_WHAT IS EXPECTED:_
Your answer must be the exact lines from the one holding "Task: Jump to Abstract in Article Contents" through the end of the entries, with no pictures.
* * * *
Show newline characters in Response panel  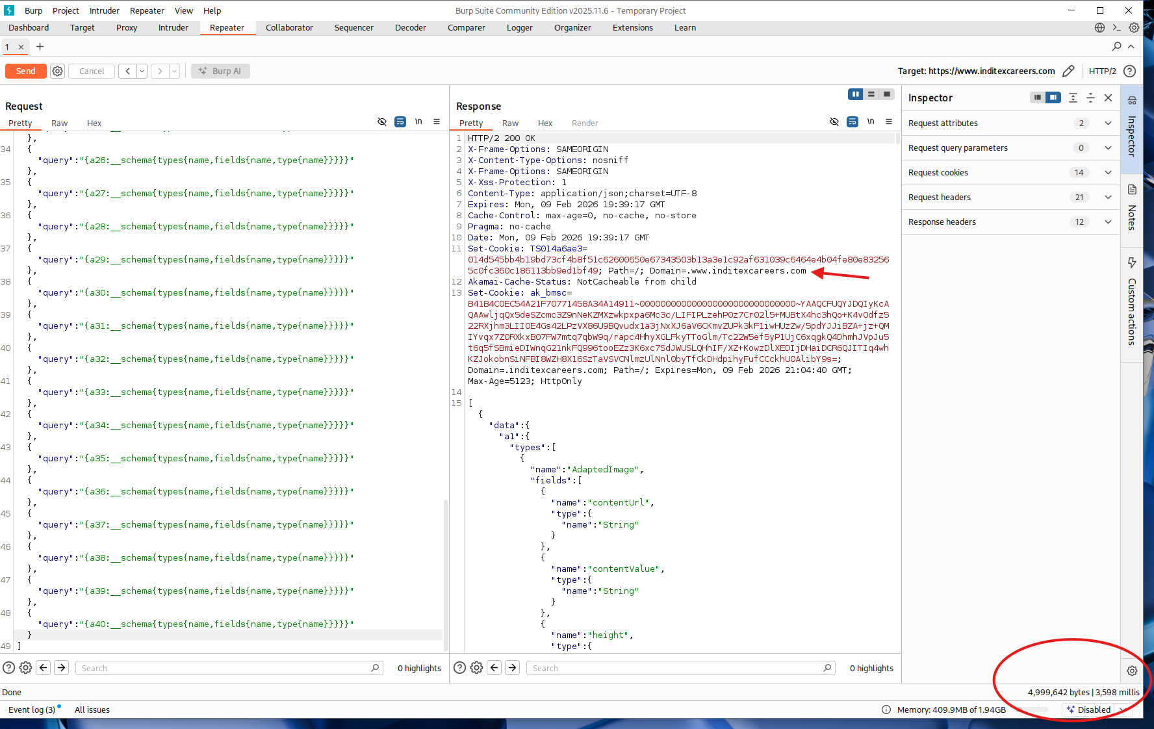[871, 122]
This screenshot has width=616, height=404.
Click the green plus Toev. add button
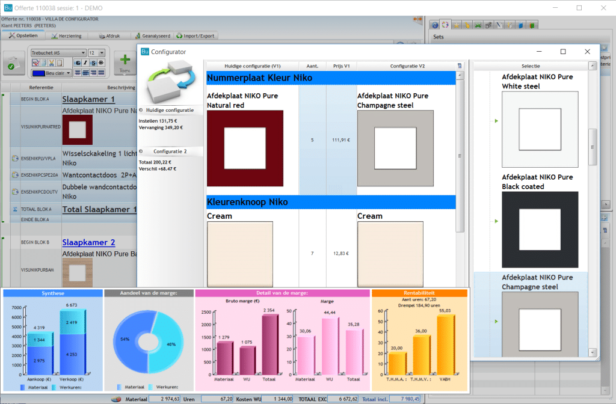(x=125, y=61)
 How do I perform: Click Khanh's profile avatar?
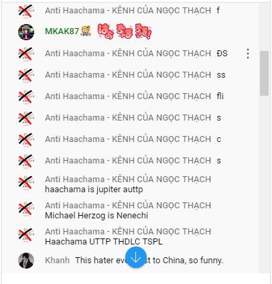26,261
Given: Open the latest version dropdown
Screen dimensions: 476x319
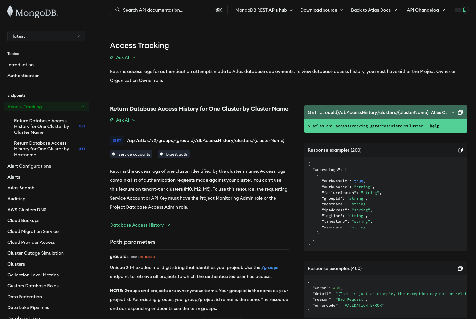Looking at the screenshot, I should pyautogui.click(x=46, y=36).
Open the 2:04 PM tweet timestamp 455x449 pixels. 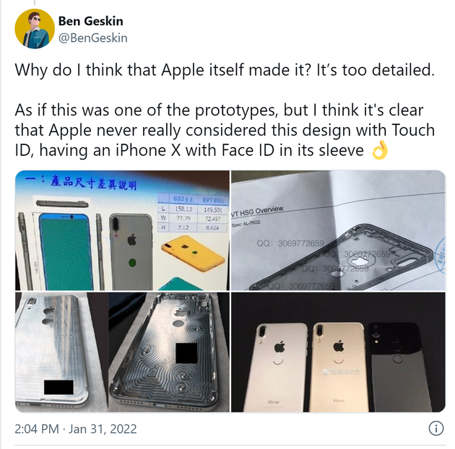pos(37,429)
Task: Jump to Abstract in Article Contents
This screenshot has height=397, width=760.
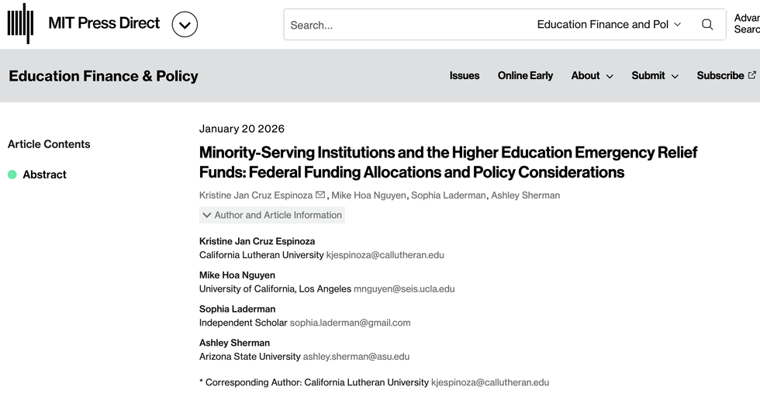Action: pyautogui.click(x=44, y=174)
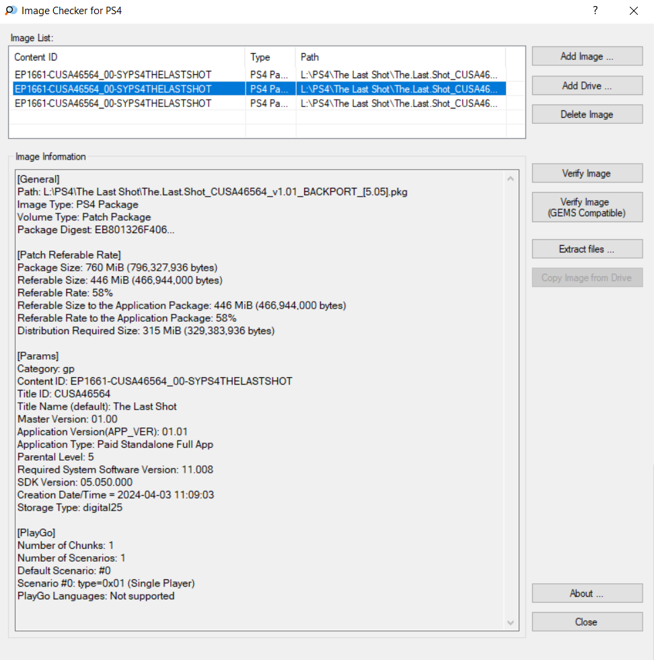Close the window with the title bar X
654x660 pixels.
pos(633,11)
* * * *
_RESULT OF THE EXERCISE:_
Task: Jump to Abstract in Article Contents
This screenshot has height=397, width=760.
Action: pyautogui.click(x=44, y=174)
Close the window with the title bar X
654x660 pixels.
pos(633,11)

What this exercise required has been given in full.